As we look back on 2025, we started the year with cautious optimism, only to see confidence shaken by renewed geopolitical uncertainty in March. That disruption lingered, but as we close the year, confidence is returning. I believe we are on the cusp of the next cycle—and that’s exciting for what lies ahead.
Europe’s economy remains resilient, even if strong growth is still some way off. Geopolitics will continue to surprise us, but the level of uncertainty we saw in 2025 is unlikely to repeat.
On interest rates, arguments exist for both cuts and hikes in 2026. Our base view: monetary policy stays broadly neutral, with the ECB likely on hold. Inflation is near target, but cyclical forces pull it lower while structural factors push it higher, meaning all paths remain possible.
For occupiers, the hunt for quality space will intensify. Construction is slowing across Europe; logistics has seen more development, but vacancy will peak early in the year.
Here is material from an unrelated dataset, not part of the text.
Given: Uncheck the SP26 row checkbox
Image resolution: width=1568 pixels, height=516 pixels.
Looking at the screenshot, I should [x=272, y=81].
Scarcity will keep upward pressure on prime rents and increasingly support rents beyond prime.
Liquidity is improving. Despite a slow mid-year, 2025 volumes will exceed 2024, and we expect another more than 10% increase in 2026. Importantly, this recovery won’t be sector-specific—capital markets activity will strengthen across the board.
Retail is another bright spot. Store openings broadened in 2025 and rental growth is spreading. This will give investors confidence to re-enter, attracting institutional capital and driving yield compression.
Office is no longer a dirty word. Occupiers continue to trade up for quality and location and early signs suggest strong performance in prime assets is spilling into the next tier. Brokers report yield compression in prime markets and we expect transaction evidence to follow in 2026.
Fund consolidation will also define 2026. Fragmentation in European living has limited scale and efficiency, impacting investor outcomes. Larger platforms offer clear advantages—better diversification, stronger governance and improved deal sourcing. Pan-European capabilities will be critical and consolidation will accelerate as institutional investors seek strategies combining resilience with scale.
We are ready to capture this next cycle with conviction. Our focus remains on sectors with structural growth drivers—living, logistics and select retail—while actively targeting office opportunities where quality and sustainability underpin demand. Scale and diversification are at the heart of our strategy, supported by pan-European capabilities that enable us to source deals efficiently and deliver operational excellence.
As liquidity improves and confidence returns, we are prepared to deploy capital into assets that combine resilience with long-term value creation, ensuring our investors benefit from what’s next.